Alas, The Washington Post does not tell us, but in a fun piece Rama Lakshmi explains that Hindu Nationalist leader L.K. Advani is bringing internet organizing and a message of change to the Indian parliamentary campaign likely to conclude next year:
The party predicts that, like in the Obama campaign, technology will play a central role in attracting the youth. It plans to use cellphones and the Internet as important media of political communication. India, with one of the world's fastest-growing cellphone markets, now has 185 million subscribers; 5.5 million are added a month.
In May, Washington-based Kevin Bertram spoke at a packed conference in New Delhi about his aggressive use of text messaging in Obama's campaign.

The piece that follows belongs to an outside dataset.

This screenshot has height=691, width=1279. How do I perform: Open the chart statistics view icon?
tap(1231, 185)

Work on creating a Web site similar to Obama's for Advani is also underway.
"Obama's site successfully created communities of supporters and voters. It was used to call a meeting of friends and plan events," said Prodyut Bora, 33, head of the campaign's technology initiative. "We would like the Advani portal to enable millions of voters to connect with him and with each other. This would encourage people to become Advani's local campaigners."
In other ways, however, Advani and Obama are quite different. Obama has not (to my knowledge) instigated a group of Hindu fanatics to burn a beloved mosque just so a Hindu temple could be built on the site.

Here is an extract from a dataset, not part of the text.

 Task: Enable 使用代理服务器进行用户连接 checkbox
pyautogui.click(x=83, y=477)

Advani, though, has a fascinating life story, having been born and raised in Karachi before partition. Despite being hated by Pakistani Muslims for his bellicose rhetoric, Advani recently made kind statements about Muhammad Jinnah, Pakistan's founder, suggesting (correctly) that Jinnah had secularist intentions for Pakistan. This enraged members of Advani's own Bharatiya Janata Party (BJP), but did hint that he had some interest in addressing subcontinental colonialism's greatest sin--partition. Anyway, have not a few supporters of one of our presidential candidates wondered whether his election would help America "move past" its founding sin?
Okay, it's a stretch. And Advani's more recent moves to the center are probably just political (doh!--another similarity)--and should not let anyone forget his often disgraceful record. Still, it won't be shocking to find Obama and Advani sitting across from each other next year discussing nuclear proliferation and much else.